• WHAT THE TASK ASKS
Whatever lies between the line that holds "Describe the element at coordinates (705, 269)" and the final line of the records below, both included, should be repeated exactly; leave out the pictures and add nothing.

Records excerpted from a collection
※

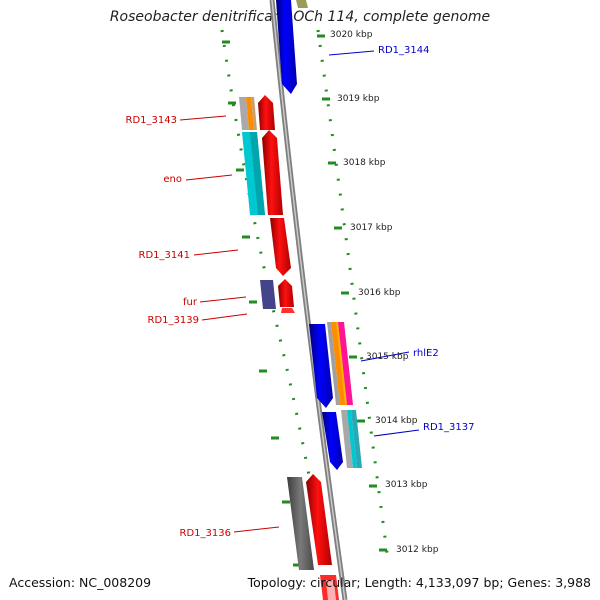  Describe the element at coordinates (308, 300) in the screenshot. I see `genome-backbone-highlight` at that location.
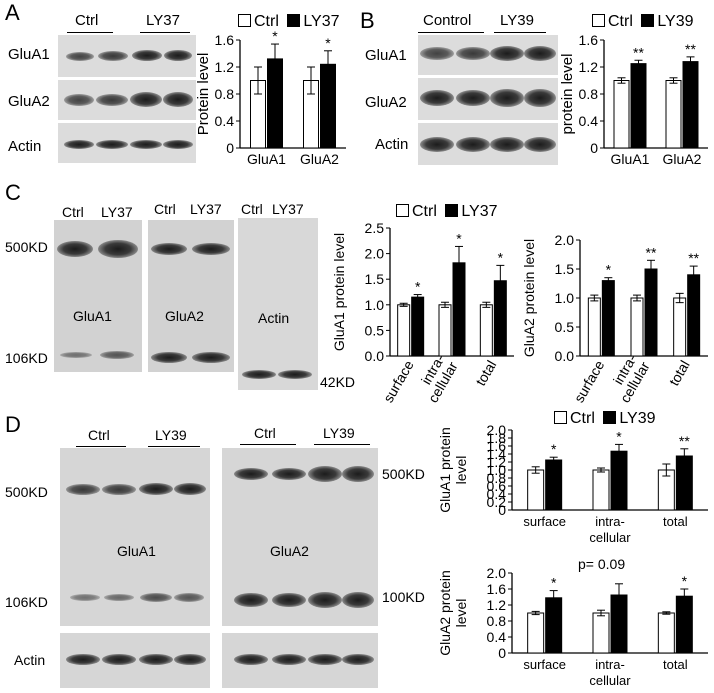 The height and width of the screenshot is (693, 714). Describe the element at coordinates (339, 292) in the screenshot. I see `y-axis-label: GluA1 protein level` at that location.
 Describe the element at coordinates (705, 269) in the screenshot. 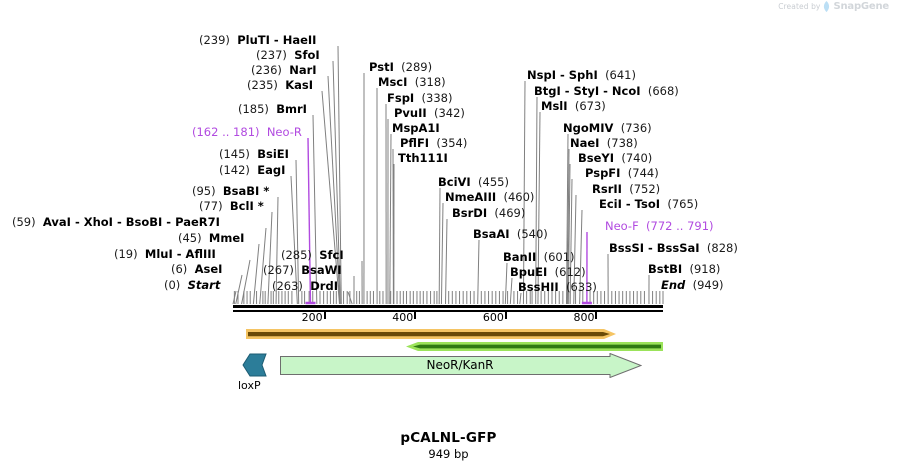

I see `enzyme-position: (918)` at that location.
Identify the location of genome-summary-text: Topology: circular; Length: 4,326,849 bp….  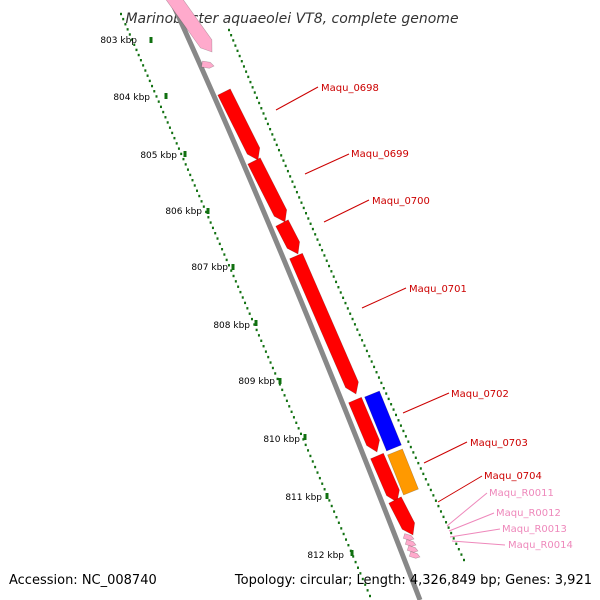
(413, 580).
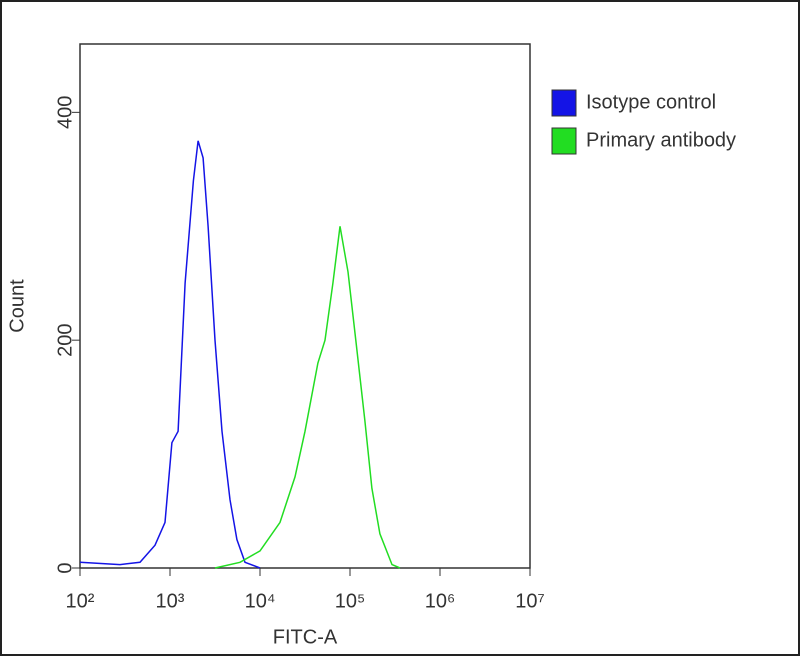 The image size is (800, 656). What do you see at coordinates (661, 140) in the screenshot?
I see `legend-label: Primary antibody` at bounding box center [661, 140].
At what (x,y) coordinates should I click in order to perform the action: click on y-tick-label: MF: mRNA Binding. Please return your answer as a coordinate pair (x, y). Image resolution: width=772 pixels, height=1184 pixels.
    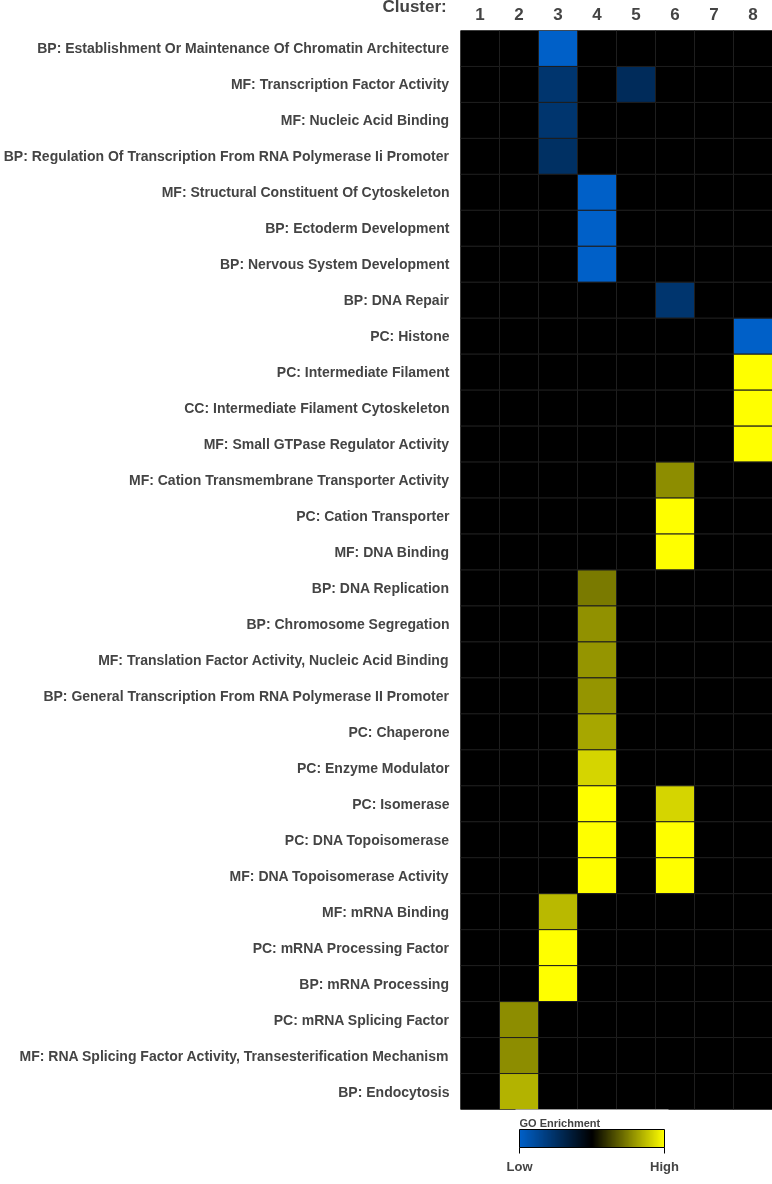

※

• FINISHED TASK
 Describe the element at coordinates (705, 269) in the screenshot. 

I see `enzyme-position: (918)` at that location.
Identify the location of genome-summary-text: Topology: circular; Length: 4,326,849 bp….  
(413, 580).
 The image size is (800, 656). What do you see at coordinates (661, 140) in the screenshot?
I see `legend-label: Primary antibody` at bounding box center [661, 140].
At what (x,y) coordinates should I click in order to perform the action: click on y-tick-label: MF: mRNA Binding. Please return your answer as a coordinate pair (x, y). Image resolution: width=772 pixels, height=1184 pixels.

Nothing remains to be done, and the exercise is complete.